— Problem statement —
I would like every line of the records below that contains the word "agent" copied.

— Data in this exercise —

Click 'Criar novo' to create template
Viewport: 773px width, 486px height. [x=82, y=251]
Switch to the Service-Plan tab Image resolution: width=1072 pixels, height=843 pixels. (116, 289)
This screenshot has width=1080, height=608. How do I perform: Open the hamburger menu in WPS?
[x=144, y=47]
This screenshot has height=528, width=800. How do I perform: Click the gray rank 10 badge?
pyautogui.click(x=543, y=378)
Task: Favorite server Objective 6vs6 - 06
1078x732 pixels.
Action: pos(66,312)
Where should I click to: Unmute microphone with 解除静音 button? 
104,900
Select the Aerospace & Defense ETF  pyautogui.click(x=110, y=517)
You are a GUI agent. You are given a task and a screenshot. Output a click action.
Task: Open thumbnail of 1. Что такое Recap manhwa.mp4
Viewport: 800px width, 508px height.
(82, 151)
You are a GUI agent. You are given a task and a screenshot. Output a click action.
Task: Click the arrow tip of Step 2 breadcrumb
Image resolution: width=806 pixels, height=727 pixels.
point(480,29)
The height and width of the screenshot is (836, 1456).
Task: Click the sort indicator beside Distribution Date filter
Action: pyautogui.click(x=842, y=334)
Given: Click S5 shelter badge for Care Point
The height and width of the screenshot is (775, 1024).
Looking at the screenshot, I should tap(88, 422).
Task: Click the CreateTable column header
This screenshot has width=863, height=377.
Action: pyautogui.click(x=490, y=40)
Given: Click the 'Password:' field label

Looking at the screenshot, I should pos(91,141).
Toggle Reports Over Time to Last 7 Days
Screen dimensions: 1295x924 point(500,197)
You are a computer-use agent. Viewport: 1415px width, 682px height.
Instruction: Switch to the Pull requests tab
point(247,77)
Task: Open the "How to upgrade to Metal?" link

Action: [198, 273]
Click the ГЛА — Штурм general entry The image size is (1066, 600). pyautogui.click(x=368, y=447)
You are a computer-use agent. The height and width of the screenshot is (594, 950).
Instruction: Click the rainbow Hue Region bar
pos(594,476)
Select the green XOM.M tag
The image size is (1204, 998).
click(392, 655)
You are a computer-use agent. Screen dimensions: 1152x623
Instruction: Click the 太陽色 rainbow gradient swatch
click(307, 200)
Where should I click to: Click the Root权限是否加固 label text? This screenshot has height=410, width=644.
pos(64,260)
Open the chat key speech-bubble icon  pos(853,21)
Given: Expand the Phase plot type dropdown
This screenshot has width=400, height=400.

— Solution to this task —
You are a GUI agent. You are given a task and a screenshot. Output a click action.
You are a GUI agent. You are given a task and a screenshot. Output a click action.
You are a computer-use agent. Viewport: 1415px width, 682px height.
You are a computer-use agent. The height and width of the screenshot is (594, 950).
You are a computer-use agent. Screen dimensions: 1152x623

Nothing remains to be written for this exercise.